Quando todos terminaram de comer, Roberto pagou os dois lanches ao caixa e, junto com Motoko, deixaram a lanchonete, seguindo para o estacionamento do parque. Antes de atravessarem a rua, Roberto percebeu que um grupo de caminhoneiros que estava no posto, enquanto seus caminhões eram abastecidos, observavam Motoko com os seus olhares mostrando uma expressão de curiosidade. Inclusive um deles fez um gesto com as duas mãos, como se estivesse tentando mostrar o tamanho de algo e o grupo começou a rir de forma quase escandalosa. Roberto percebeu que eles estavam vendo a espada que Motoko estava carregando e fazendo gracinhas sobre ela, pois o grupo não parava de dar risadas.

Ao chegar no estacionamento, Motoko se aproximou da sua scooter, levantou o assento do veículo e tirou um suporte para a sua espada e o seu capacete. Pegou a sua espada e a embainhou no suporte, colocando-a nas costas.

- Roberto, obrigado pelo lanche. Realmente eu estava com muita fome... – Motoko arrumava a fivela do capacete enquanto falava.

- Que isso, Motoko? Sou assim, gosto de ajudar os outros... Mora aqui em Vale Verde?

- Moro sim, perto daqui, em Nihonbashi. E você?

- Bom, moro no Jardim Europeu, a quatro quadras daqui. Vai para casa?

- Sim, já está tarde e eu treinei bastante hoje. Mas todo dia venho para este parque. Você virá amanhã aqui, de tarde?

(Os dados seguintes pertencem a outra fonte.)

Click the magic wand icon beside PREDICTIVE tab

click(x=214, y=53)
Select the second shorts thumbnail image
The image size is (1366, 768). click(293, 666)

- Eh... Estou de férias do trabalho, então posso vir aqui amanhã. A que horas posso aparecer?

- Às 16:00, tudo bem? – Motoko montou na sua scooter e ligou-a – Roberto, acho que vou precisar da sua ajuda para me adaptar aqui. Não fiz nenhum amigo, minhas amigas ficaram no Japão e ainda me sinto insegura com este choque cultural.

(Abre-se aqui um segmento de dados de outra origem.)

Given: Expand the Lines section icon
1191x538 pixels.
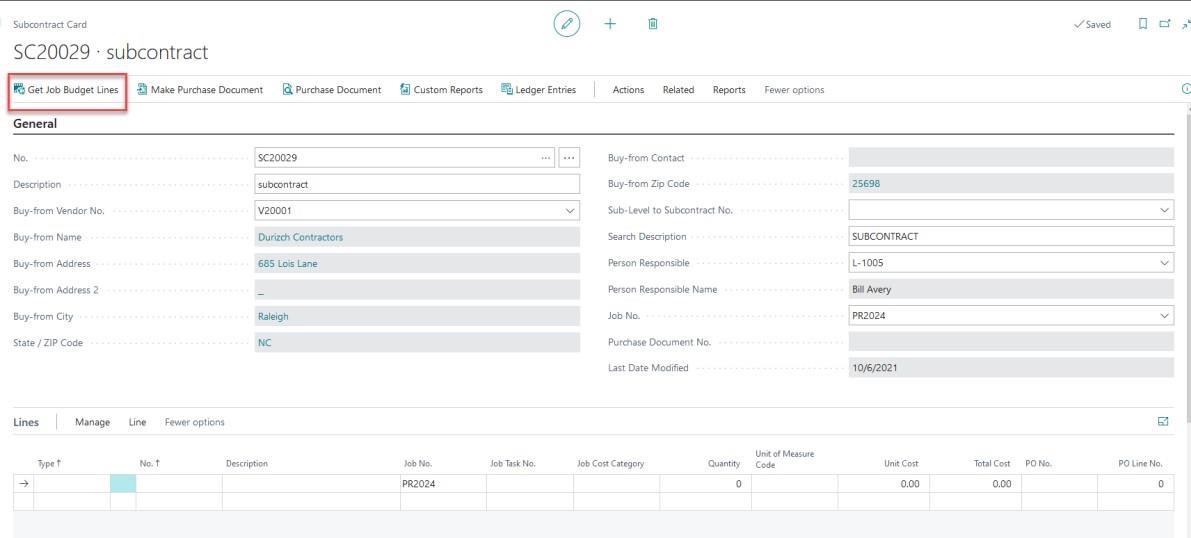Looking at the screenshot, I should [1163, 422].
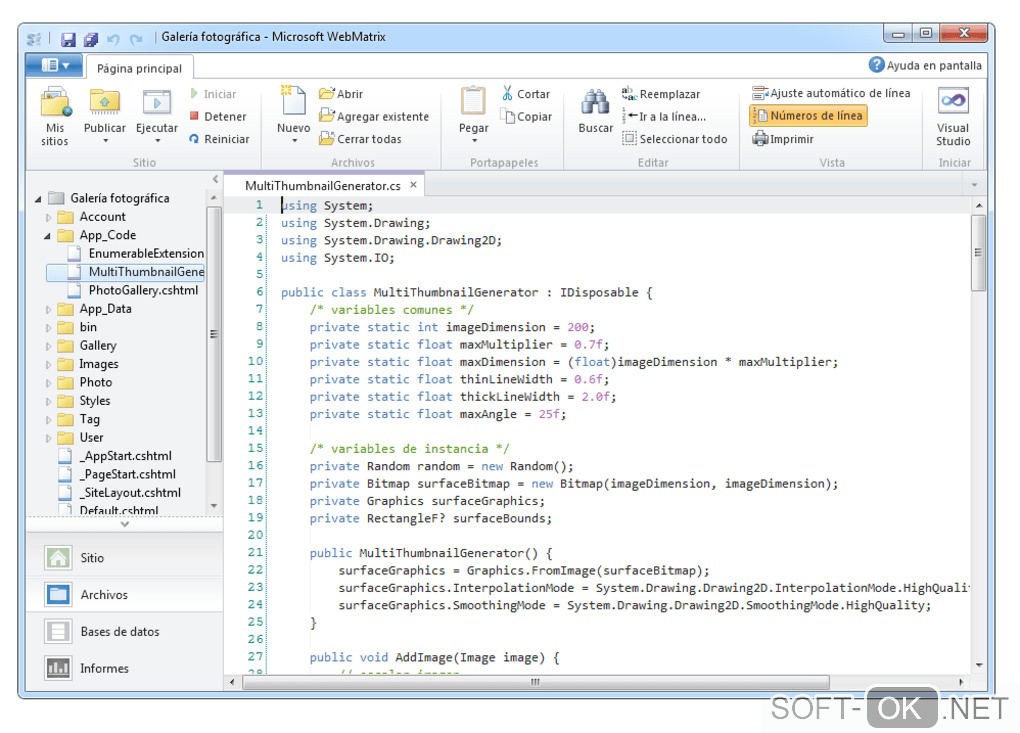Open the Publicar dropdown arrow
Screen dimensions: 1020x733
pyautogui.click(x=104, y=141)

- Tudo bem... Quer o número do telefone da minha casa?

- Desculpe, não tenho telefone celular... Pode me dar amanhã?

- Tá bom, amanhã eu dou. Bem, Motoko, acho que somos amigos agora, não acha?

- Bem, nunca fiz amizades com homens, exceto com um rapaz que era gerente da pensão onde eu morava perto de Tóquio chamado Keitaro Urash... – de repente, Motoko sentiu uma sensação estranha, um pensamento surgiu na sua cabeça, abaixou lentamente a cabeça e lágrimas começaram a rolar dos seus olhos. Com medo que Roberto visse o seu rosto abatido, colocou o capacete com a viseira fechada – Sinto muito, Roberto. Tenho que ir. Até amanhã – disse Motoko, com a voz abafada pelo capacete; em seguida, ela manobrou a sua scooter e deixou o estacionamento do parque rumo à parte oeste da cidade.

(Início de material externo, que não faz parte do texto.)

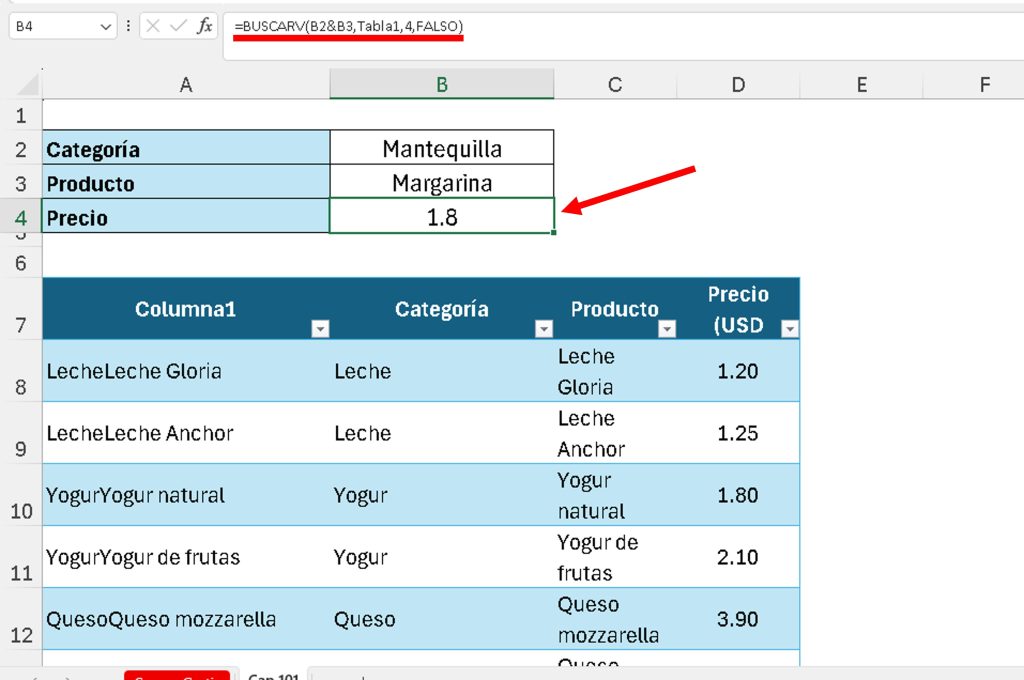Select cell B2 containing Mantequilla
The width and height of the screenshot is (1024, 680).
pyautogui.click(x=442, y=148)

Parado no estacionamento, Roberto sentia uma sensação esquisita. Uma sensação que mexia com o seu coração. Algo que nunca tinha sentido antes. Aquele dia fora corrido, mas fora um dia maravilhoso para ele, pois fizera amizades com duas japonesas maravilhosas. Entretanto, a imagem da Motoko não saía da sua cabeça.

- Será que sinto algo pela Motoko? – pensou Roberto para si mesmo, enquanto seu coração batia em disparada – Sou um burro! Por que não conversei mais com ela hoje? Eu poderia ter conhecido-a melhor hoje!

Após ficar um bom tempo pensando em si mesmo, Roberto percebeu que o céu estava escurecendo. O dia estava acabando e era quase a hora do jantar. Começou a caminhar e deixou o estacionamento do parque rumo à sua casa, sem tirar a Motoko da sua cabeça.